Justine gets pregnant. Her life is so small that even Charles Manson’s face on the cover of Rolling Stone calls to her. To join what remained of his family would, at minimum, be a way out.

We find Justine holding down jobs in factories and honky tonks, usually in backto-back shifts. She sleeps with the wrong men. She has blue eyes and calls herself “a hillbilly half-breed.” She’s fierce, especially when it comes to the notion that her daughter should have a better life than she has had.

Reney doesn’t know her father, either. She grows up mostly in Texas, where Justine has moved to be with a man. She’s good with horses, and a strong student. She ends up working at a Dairy Queen when a Pell grant falls though.

One man remembers Reney, in high school, as “a Cherokee princess, a wild girl in the good classes, scary from behind the three-point line and sneaky on defense.” Before long she’s drifting across the country, doing banquet hall work, hoping to get into college.

This is a writer who carefully husbands her resources. Small scenes begin to glitter.

“Crooked Hallelujah” has an elegiac rather than a comic tone. Yet when I combed back through my notes, I realized that so many moments had made me smile. Her narrators walk through life saying things like “I tried to smooth my hair and did my best to pull my shorts from my butt.”

There’s a moment in which Justine, when young, begs to go to Six Flags with her father, who has briefly re-emerged.

Her Church Lady mother says to her: “If you want to ride a roller coaster in your first act as a spiritual adult, so be it.”

Later, Reney sees her estranged grandfathe­r in a doughnut shop. She wants to accost him but can’t muster the nerve. He strides past her and she thinks, “I was pretty sure I smelled his BO even after he was in his truck throwing gravel.”

Justine defines college as a place where you take on debt “to study books she could have read for free.”

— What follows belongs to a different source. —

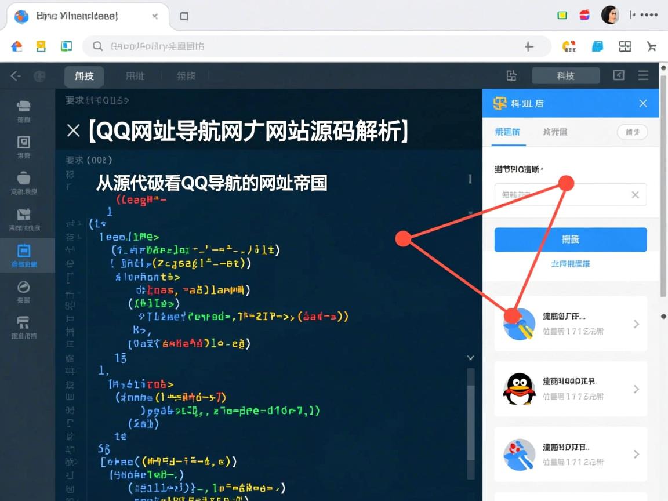The width and height of the screenshot is (668, 501).
Task: Expand the QQ penguin list entry chevron
Action: point(636,389)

Some intense things happen in “Crooked Hallelujah.” There’s a robbery and gunfire. Near the end, in the near future, fires seem to presage increasing­ly apocalypti­c events.

But Ford’s novel finds its center of gravity at the intimate human level. Justine and Reney, angels flying too close to the ground, dismiss the clean, managerial men who might give them access to the middle class. They crave the bad boys, and in one scene Reney counts up some of her mother’s lovers.

“There was the one who traveled around sharpening barbers’ razors and scissors and prided himself on keeping the kitchen knives sharp,” Ford writes. “There was a rodeo clown with the sweet dog and his own bag of makeup. Then there was the one whose friend owned the bar where Justine worked. This one wore a .38 Special in a holster he clipped to the inside of his cowboy boot.”

Justine leaves the cowboy boot guy. After she does, he sneaks into the factory where she works and puts poison ivy in her purse.

Stephen King paperbacks. Perms. Fried bologna sandwiches. Washing machines on layaway. Arms that smell like Shower to Shower. Buick Lesabres.

The details don’t matter, until they do.